→ **Task data**
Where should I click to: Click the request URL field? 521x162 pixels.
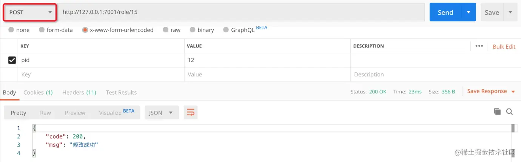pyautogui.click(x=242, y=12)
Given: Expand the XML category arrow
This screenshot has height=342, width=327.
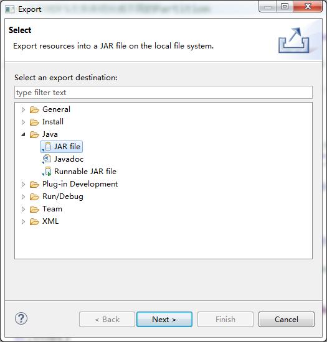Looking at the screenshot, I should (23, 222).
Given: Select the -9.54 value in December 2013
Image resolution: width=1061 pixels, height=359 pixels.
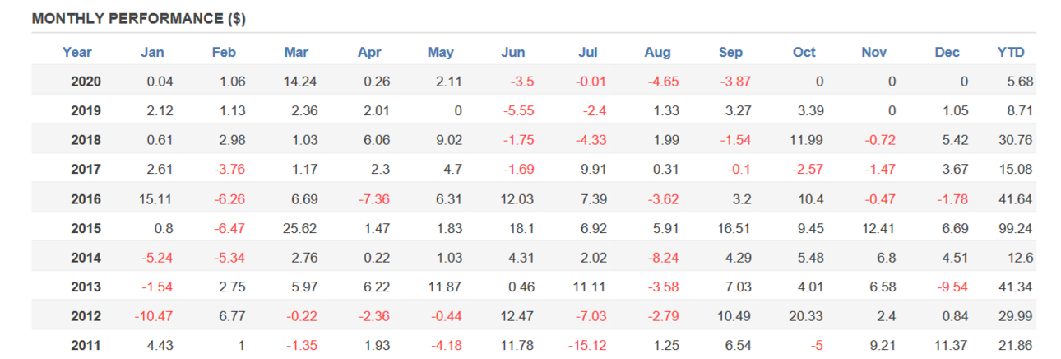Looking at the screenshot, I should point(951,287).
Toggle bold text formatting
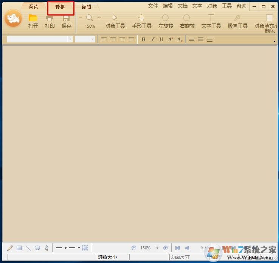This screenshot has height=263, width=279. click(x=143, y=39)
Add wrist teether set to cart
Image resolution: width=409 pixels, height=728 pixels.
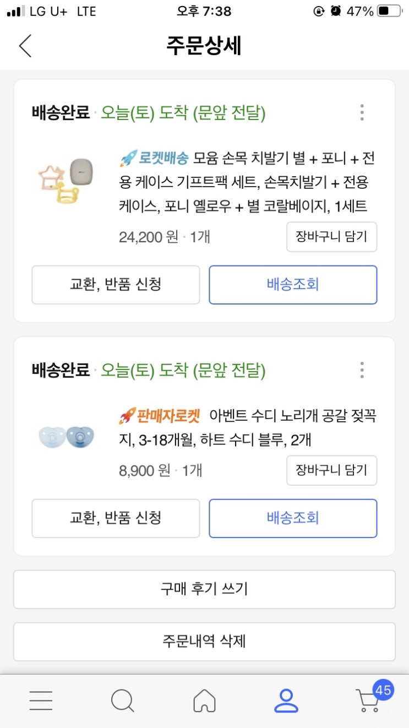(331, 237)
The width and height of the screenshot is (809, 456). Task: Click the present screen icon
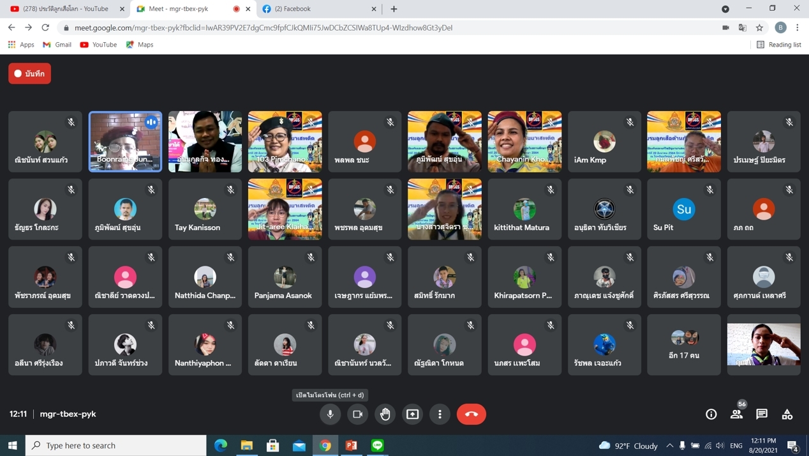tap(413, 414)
---
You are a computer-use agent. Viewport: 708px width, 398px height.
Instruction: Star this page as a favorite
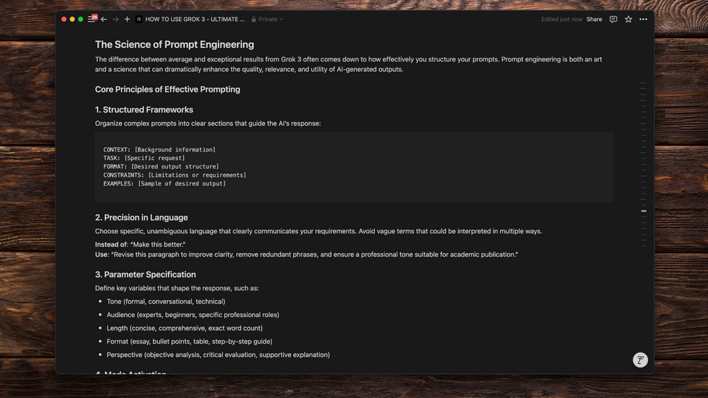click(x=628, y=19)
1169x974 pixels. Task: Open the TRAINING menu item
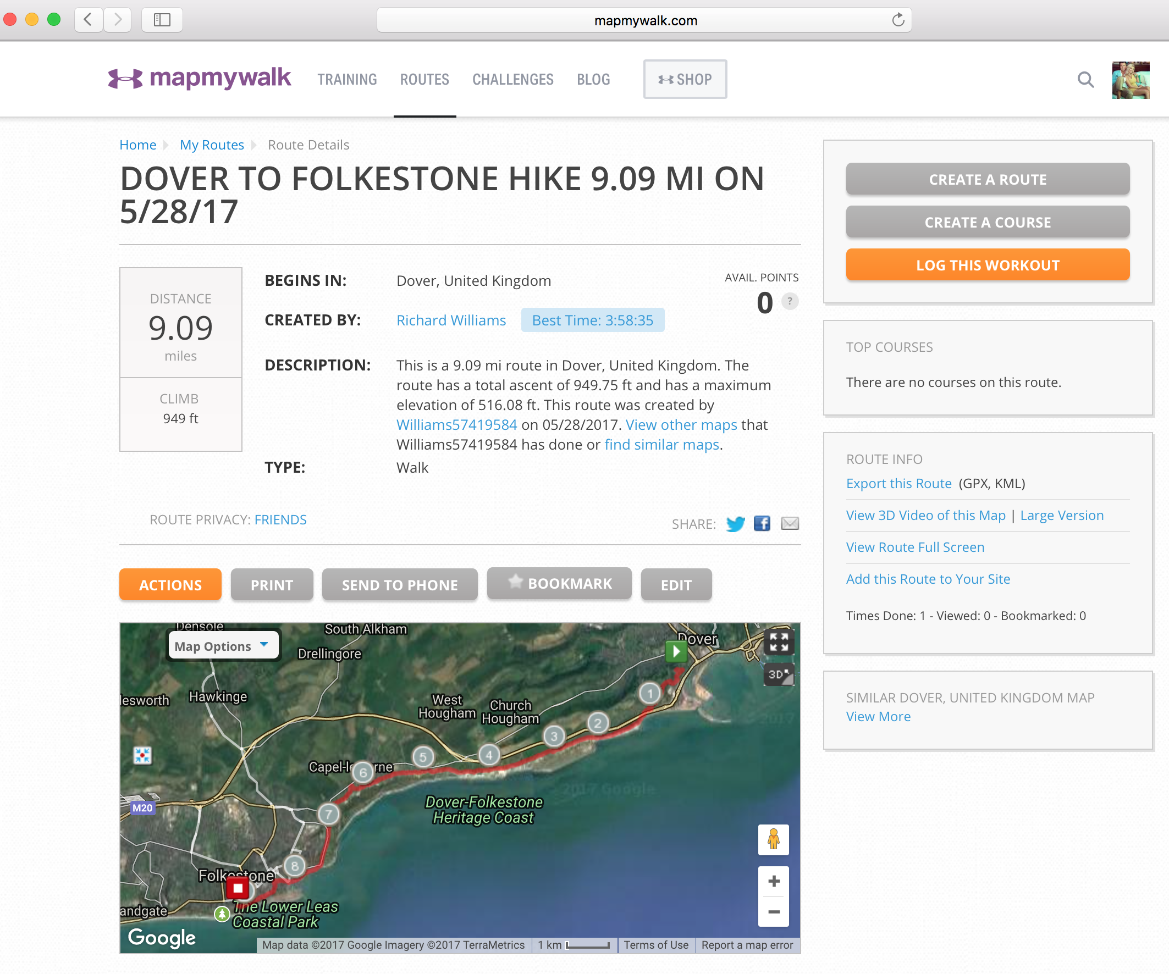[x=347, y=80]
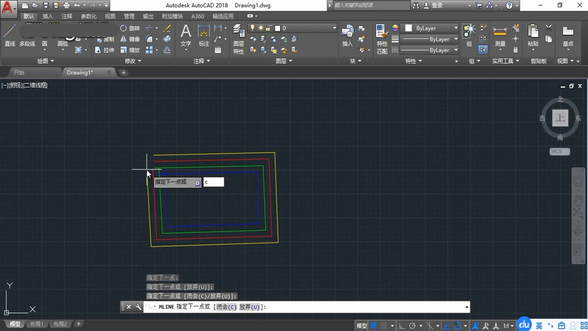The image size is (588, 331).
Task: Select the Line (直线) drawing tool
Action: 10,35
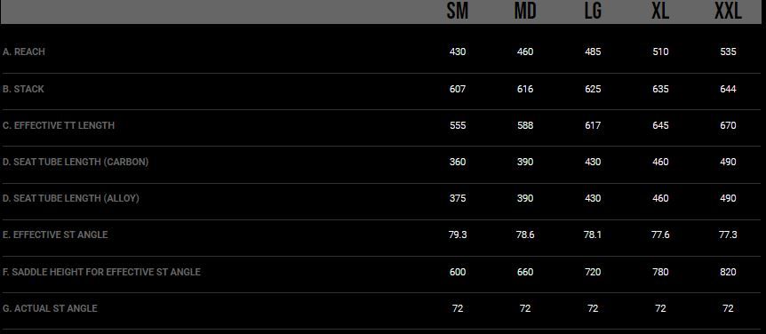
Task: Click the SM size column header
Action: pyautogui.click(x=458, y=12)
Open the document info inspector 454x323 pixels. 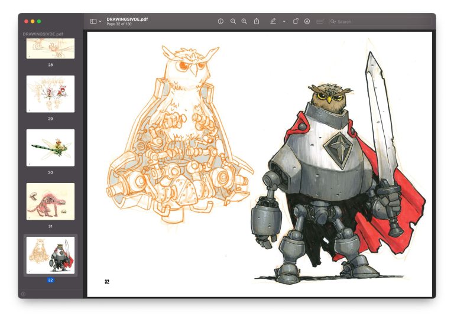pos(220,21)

→ **What needs to be done**
How many lines in the records above contain the word "Given"? Give only the number.

→ **Exercise response**
2